There is a particular silence before a drift run begins. Not the absence of sound, but the pause that holds everything in place for a fraction too long. Engines hum, tires wait, bodies brace. For Karim Hany, that silence has come to mean something else entirely. It is the space where doubt used to live, and where certainty now insists on staying.
When Hany qualified for the World Drift Championship in Latvia, he became the first Egyptian driver to reach the sport’s highest competitive level. But to frame the moment as a milestone alone would miss the point.
“Honestly, it meant more than just a result,” he said. “It was proof — to myself first — that coming from Egypt is not a limitation.”
For years, drifting at a global level existed at a distance. Not geographically, but structurally. Different systems. Different access. Different assumptions about where elite drivers are supposed to come from. Hany felt that gap early, and carried it with him.
“For years, drifting at a world level felt distant for drivers from our region,” he said. “Qualifying showed me that if you’re willing to work harder, travel more, and accept discomfort, you can break that barrier.”
“I didn’t just qualify for myself — I opened a door.”
When belief catches up with performance

Breakthroughs rarely announce themselves in dramatic fashion. More often, they arrive quietly, disguised as routine competence. For Hany, that moment came mid-season, somewhere between Jordan and the UAE, racing drivers who had been doing this longer, with more support, more laps, more certainty.
“There was a point mid-season where I stopped feeling like I was ‘catching up,’” he said. “Once you’re no longer surprised by your own performance, that’s when things shift mentally.”
What shifted was not speed, but composure. Professional drifting is not about spectacle alone. It is repetition under scrutiny, precision under fatigue, discipline when adrenaline begs for chaos.
“The biggest adjustment was precision under pressure,” Hany said. “In professional drifting, it’s not about one good run — it’s about repeating near-perfect runs every time.”
The margins, he explains, are unforgiving. “The margins are extremely small, and learning to stay calm while being pushed to your limit was the hardest part.”
Latvia: speed without mercy
Latvia’s championship track is fast in a way that feels personal. It does not test courage so much as commitment.
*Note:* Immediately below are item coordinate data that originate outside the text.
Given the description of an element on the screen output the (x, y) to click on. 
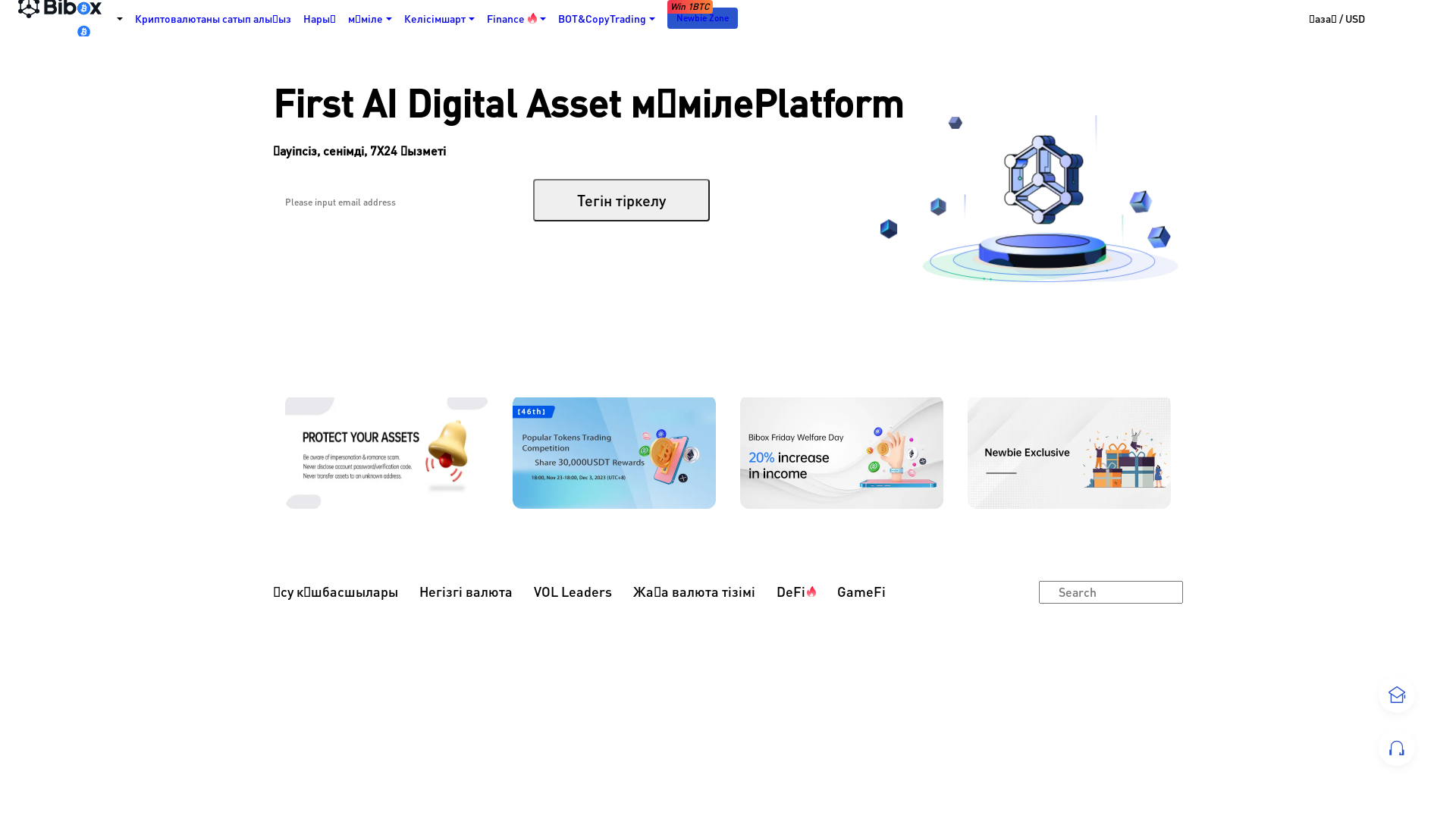
Newbie Zone Element type: text (702, 18)
BOT&CopyTrading Element type: text (606, 18)
Finance Element type: text (516, 18)
Given the description of an element on the screen output the (x, y) to click on. 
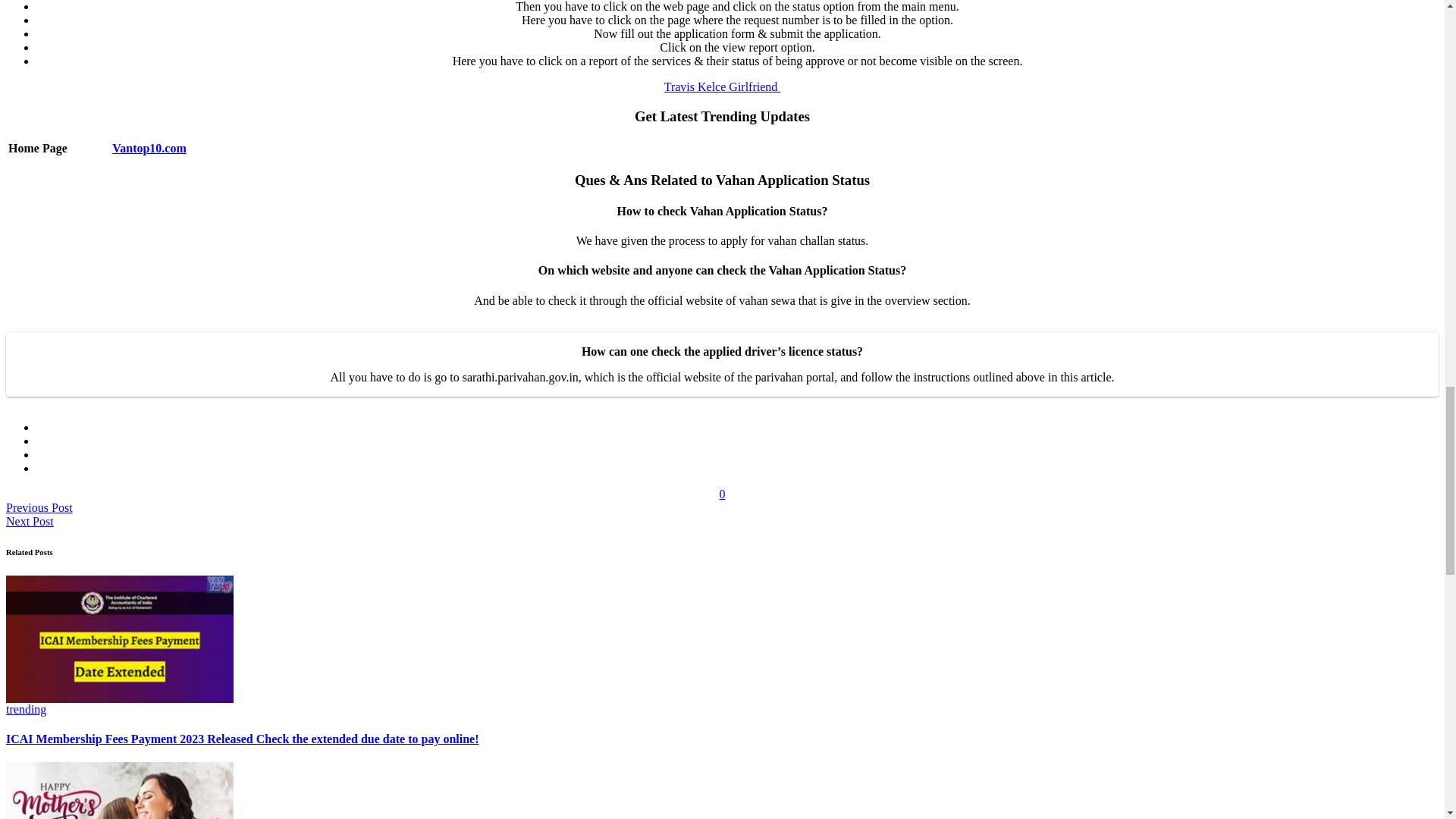
trending (25, 708)
Previous Post (38, 507)
Vantop10.com (149, 147)
Next Post (29, 521)
Travis Kelce Girlfriend  (721, 86)
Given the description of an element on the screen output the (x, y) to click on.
Half-measures are exposed instantly.
“Mentally, it’s about respect — not fear,” Hany said. “Latvia demands commitment at very high speed, and hesitation is punished instantly.”
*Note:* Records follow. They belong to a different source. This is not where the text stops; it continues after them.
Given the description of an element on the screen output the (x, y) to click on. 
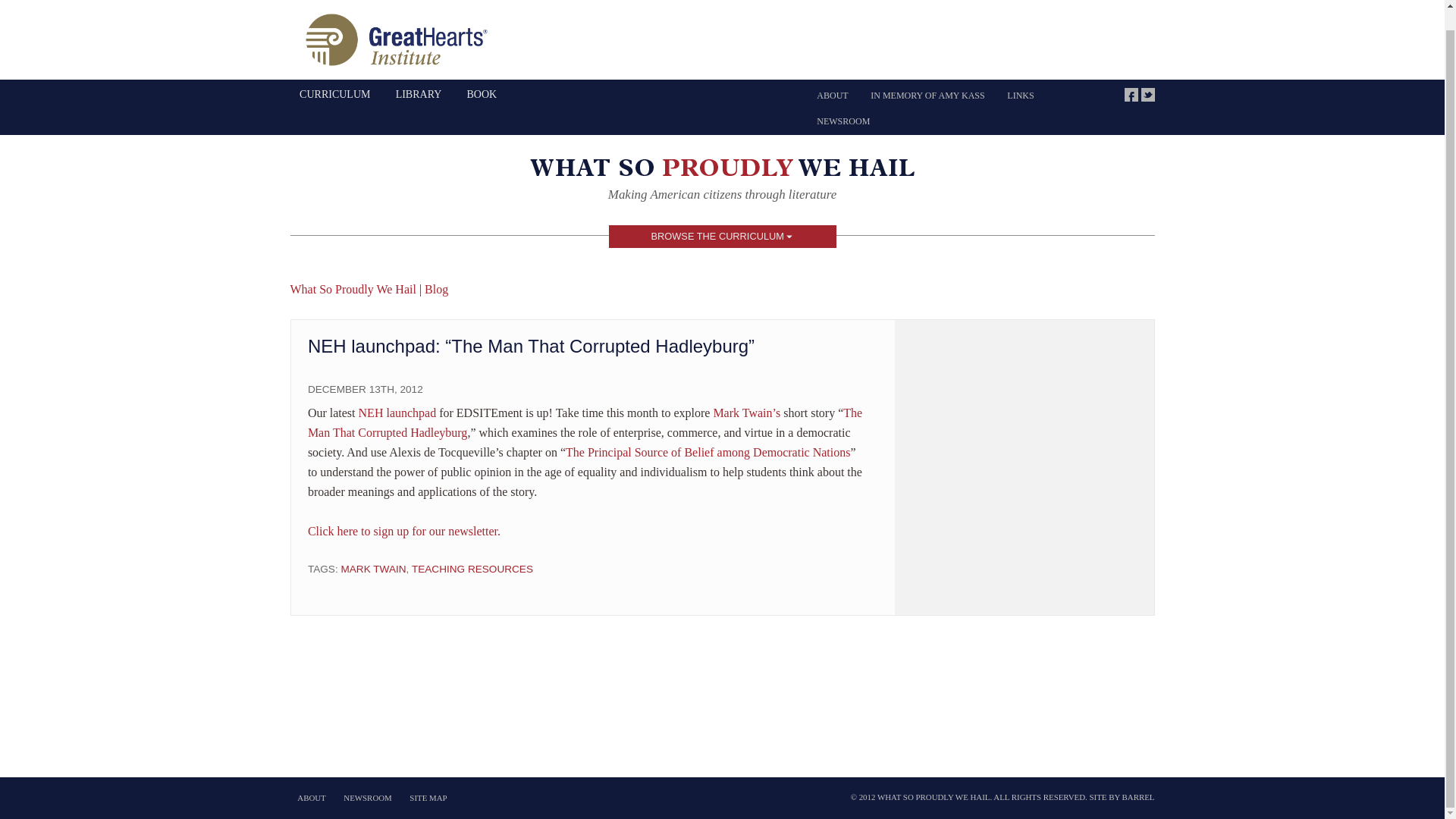
FACEBOOK (1131, 94)
CURRICULUM (334, 94)
NEWSROOM (842, 121)
ABOUT (832, 95)
IN MEMORY OF AMY KASS (926, 95)
LINKS (1020, 95)
TWITTER (1147, 94)
BOOK (481, 94)
LIBRARY (418, 94)
What So Proudly We Hail (721, 171)
BROWSE THE CURRICULUM (721, 235)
Preparation, for him, is ritualistic. “I’m visualizing the track constantly and treating preparation as seriously as driving itself.” The physical toll is just as exacting. “At those speeds, fatigue shows immediately.”
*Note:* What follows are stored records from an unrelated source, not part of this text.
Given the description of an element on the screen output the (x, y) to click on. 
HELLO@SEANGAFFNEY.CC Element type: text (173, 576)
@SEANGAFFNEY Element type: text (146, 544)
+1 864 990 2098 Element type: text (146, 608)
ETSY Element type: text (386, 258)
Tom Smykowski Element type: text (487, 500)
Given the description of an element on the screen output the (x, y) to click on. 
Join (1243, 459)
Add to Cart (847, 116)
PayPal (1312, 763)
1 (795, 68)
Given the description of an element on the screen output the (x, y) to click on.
Neck strength. Reaction time. Endurance. These are not glamorous details, but they are where races are lost before they begin.
Carrying more than a result

Being first is rarely comfortable. It comes with attention, expectation, and the quiet pressure of representation. Hany is acutely aware that how he performs now will ripple outward.
“It means responsibility,” he said. “I know that how I perform will shape how people see Egyptian drivers after me.”
He does not speak in abstractions. “I’m not just carrying a flag — I’m changing a perception.”
What he wants to change is not passion, but its framing.
“I want Egypt to be seen as a country that produces disciplined, professional, and competitive drivers, not just passion.”
A scene still finding its shape
Drifting in Egypt is no longer invisible, but it is still fragile. Growth has arrived faster than structure.
“It’s growing — no doubt — but it’s still early,” Hany said.
“Today, there’s more talent, more ambition, and more exposure, but we still need stronger systems, sponsorship pipelines, and international integration.”
The raw material is there. “The hunger is there — now it needs direction.”
That direction, he insists, comes from people as much as infrastructure.
“My team has been everything,” he said. “Motorsport is never an individual sport, no matter how it looks from the outside.”
Support, for him, was not blind encouragement. “Having people who were honest with me — not just supportive — helped me grow faster and avoid costly mistakes.”
Europe and the cost of entry
Next season, Hany plans to enter Drift Masters, Europe’s most elite drifting championship. The challenge is not whether he belongs on track. It is whether the systems around him can keep pace.
“The biggest barriers are logistical and financial, not talent,” he said. “As an Egyptian driver, you have to be twice as prepared before you even arrive.”
Still, he refuses the language of disadvantage. “I see that as motivation, not an excuse.”
What comes after the door opens

For young Egyptian drivers watching from the sidelines, Hany is careful not to sell a myth.
“That the path is real — but it’s demanding,” he said. “Talent alone is not enough.”
What matters more is how seriously the work is treated. “Representing Egypt internationally is possible, but only if you treat it like a profession, not a hobby.”
If there is a single lesson that defines his rise, it is neither speed nor bravery.
“Consistency beats emotion,” Hany said. “Staying composed — whether you’re winning or losing — is what separates professionals from hopefuls.”
In drifting, as in life, style may get you noticed. Control is what keeps you there.